- Your objective
In the data below, find each line containing the string "computer" and return it.

- Data
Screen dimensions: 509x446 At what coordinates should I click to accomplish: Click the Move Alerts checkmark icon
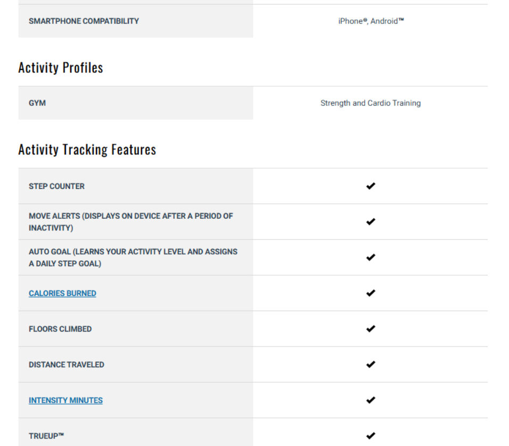pyautogui.click(x=371, y=222)
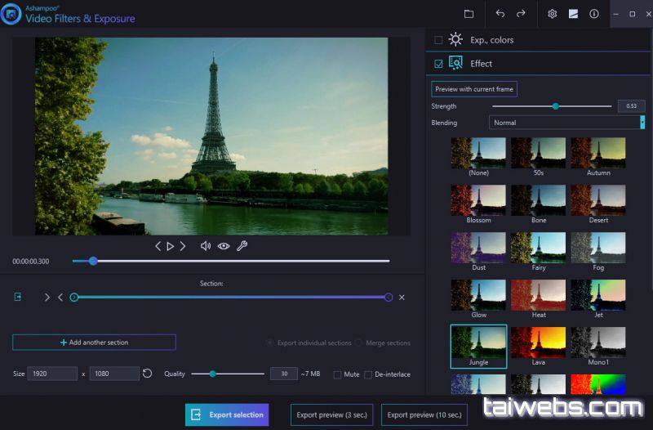Click Export preview (3 sec.) button
The width and height of the screenshot is (653, 430).
click(332, 414)
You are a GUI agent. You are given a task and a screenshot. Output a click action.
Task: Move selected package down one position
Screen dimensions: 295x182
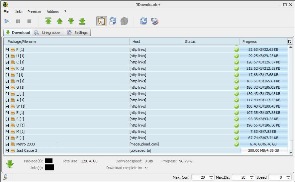tap(71, 21)
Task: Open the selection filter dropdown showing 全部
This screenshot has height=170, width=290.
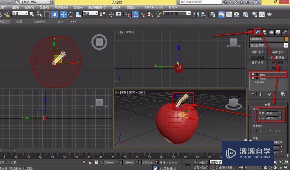Action: (x=20, y=14)

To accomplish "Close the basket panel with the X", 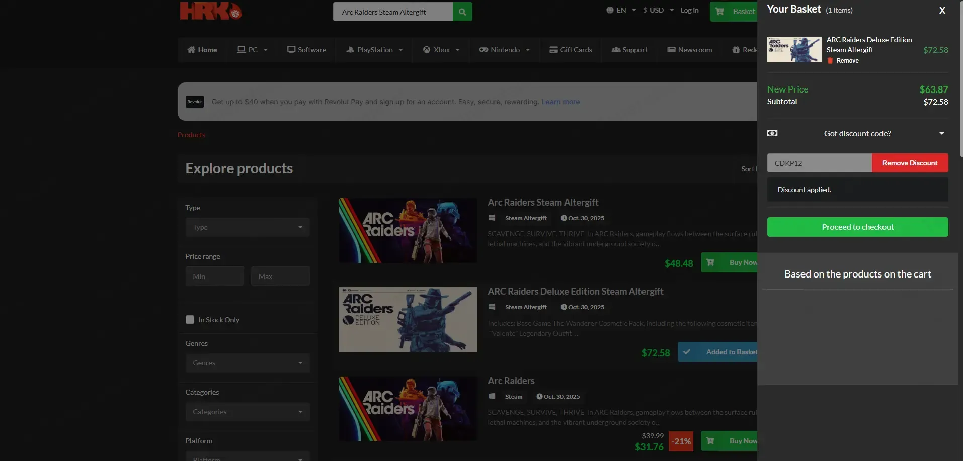I will coord(942,10).
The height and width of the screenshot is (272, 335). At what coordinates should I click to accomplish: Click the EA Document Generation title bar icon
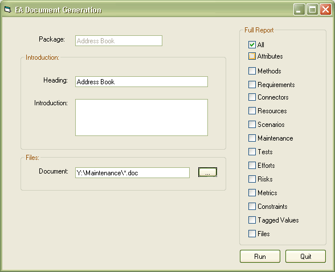[x=7, y=10]
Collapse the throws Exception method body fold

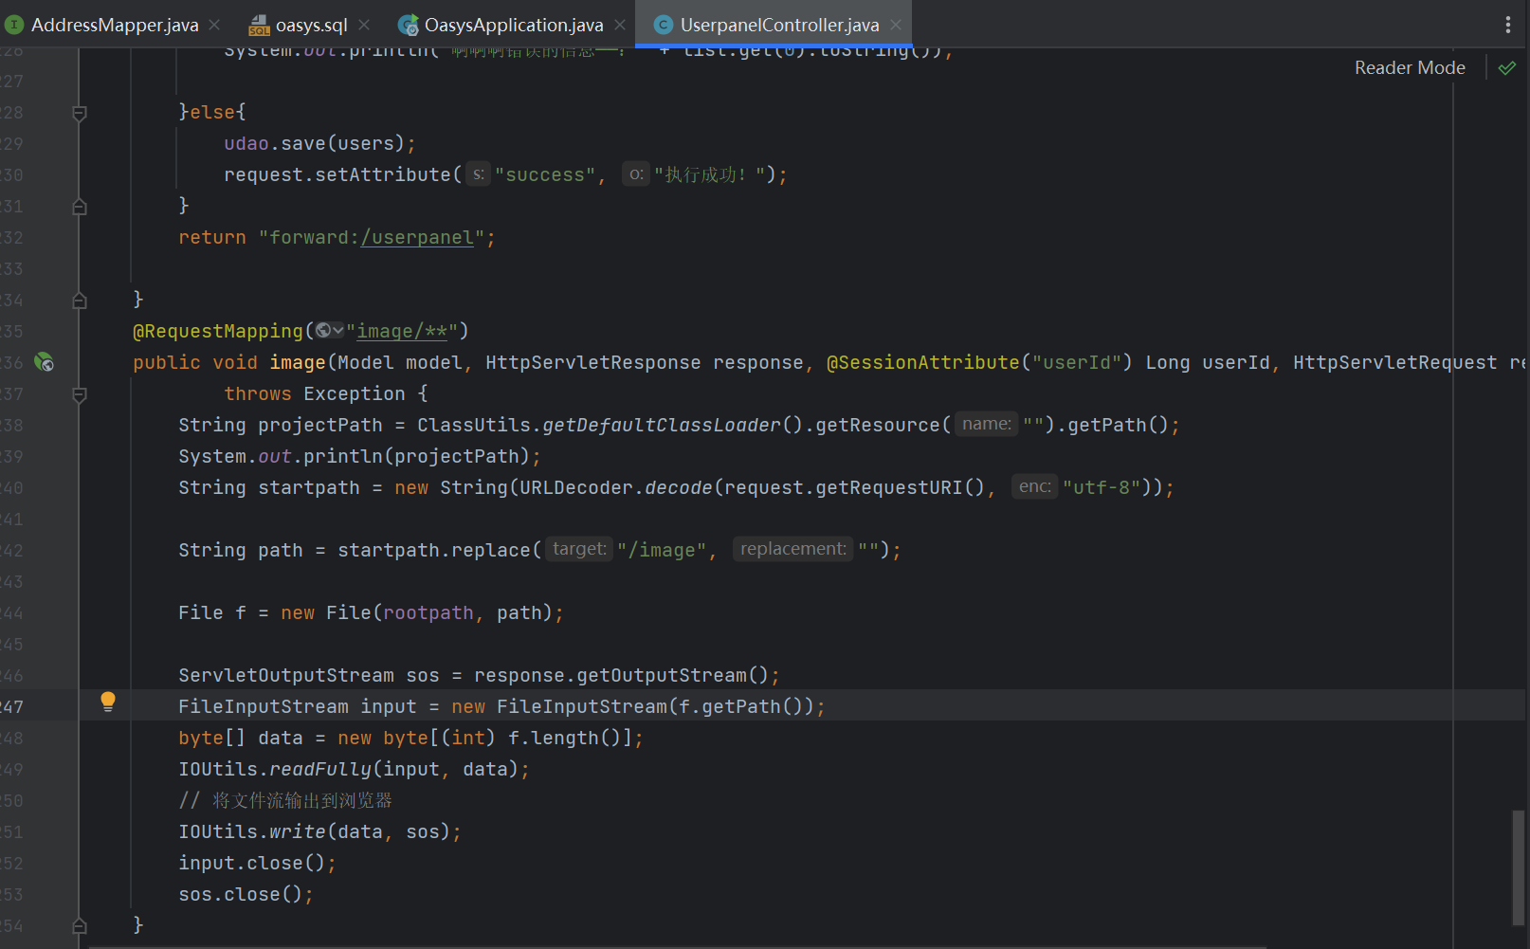[80, 394]
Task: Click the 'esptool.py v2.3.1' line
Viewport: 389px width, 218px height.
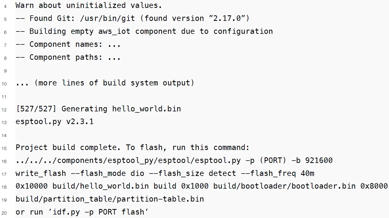Action: [54, 122]
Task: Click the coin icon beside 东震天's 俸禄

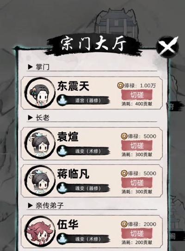Action: click(120, 85)
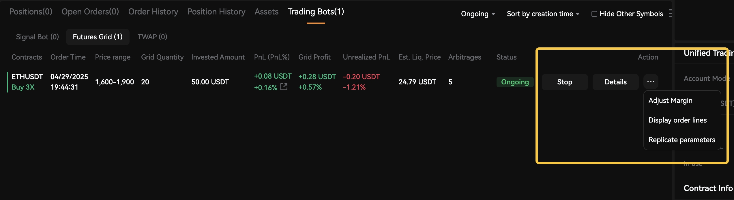Click Replicate parameters in the menu
The height and width of the screenshot is (200, 734).
682,140
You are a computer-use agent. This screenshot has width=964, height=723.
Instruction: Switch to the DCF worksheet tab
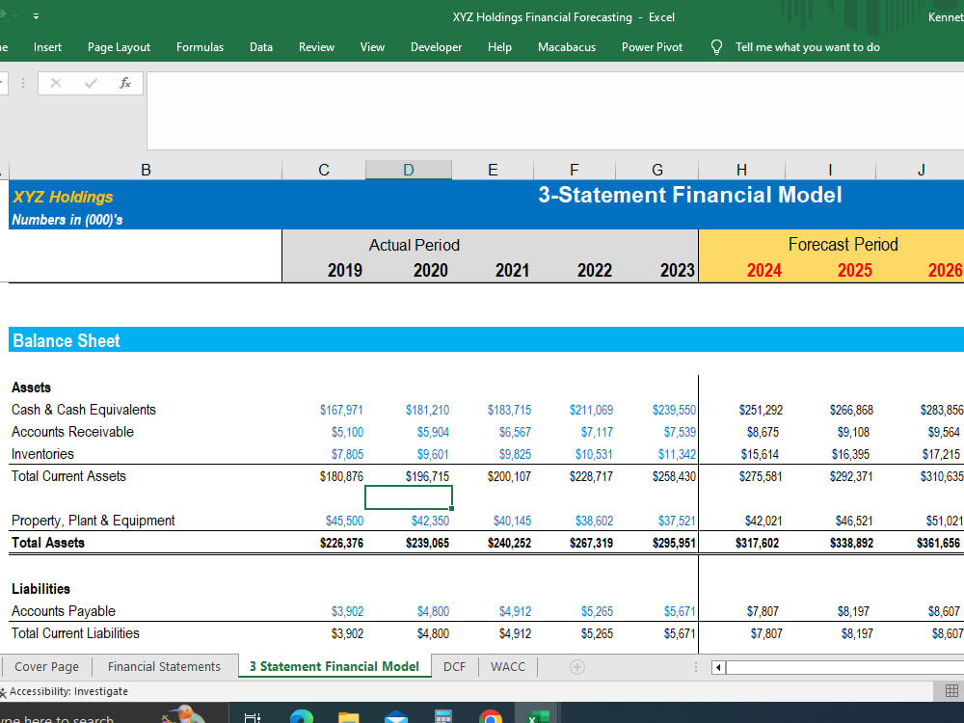pyautogui.click(x=454, y=666)
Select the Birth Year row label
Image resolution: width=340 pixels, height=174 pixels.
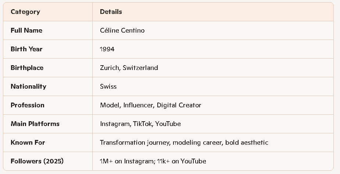click(x=26, y=49)
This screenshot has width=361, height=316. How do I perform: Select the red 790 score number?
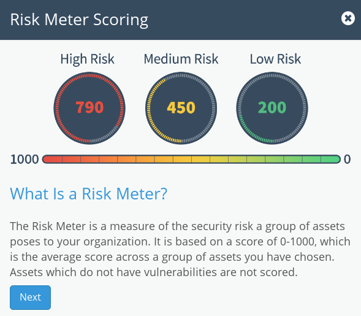[89, 107]
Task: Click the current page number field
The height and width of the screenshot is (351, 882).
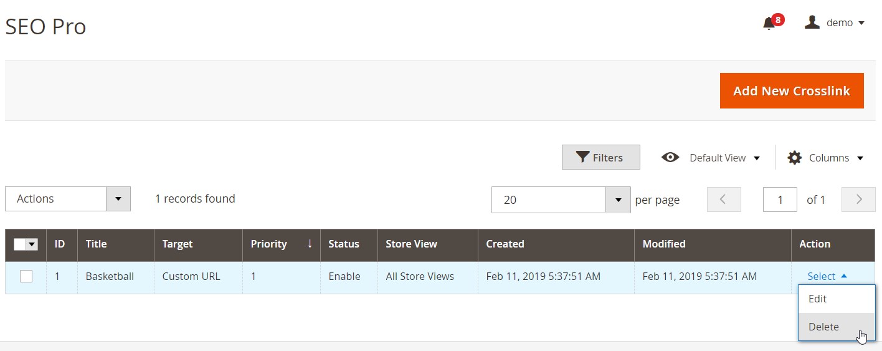Action: click(x=780, y=200)
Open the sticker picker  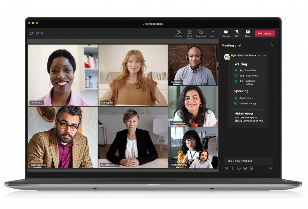click(x=251, y=168)
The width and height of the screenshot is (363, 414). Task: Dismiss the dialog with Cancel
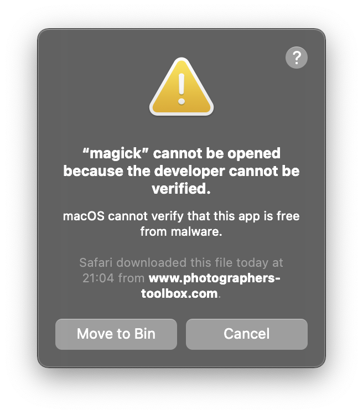[247, 334]
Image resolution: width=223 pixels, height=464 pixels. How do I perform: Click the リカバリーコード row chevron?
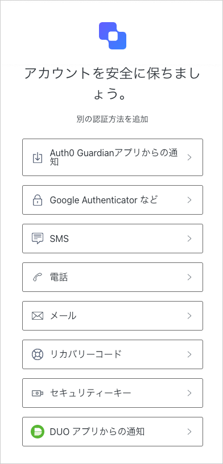point(189,354)
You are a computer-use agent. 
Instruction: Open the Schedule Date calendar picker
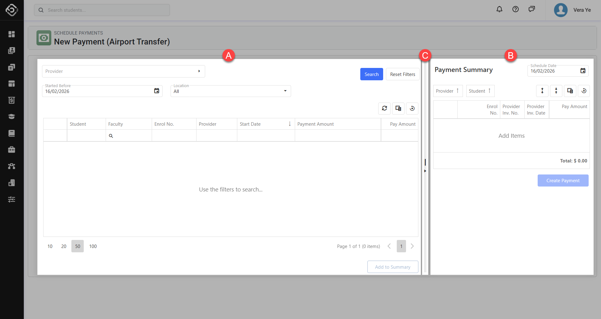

- Answer to this problem
You are a computer-use agent. This screenshot has width=964, height=723.
You are a computer-use agent. 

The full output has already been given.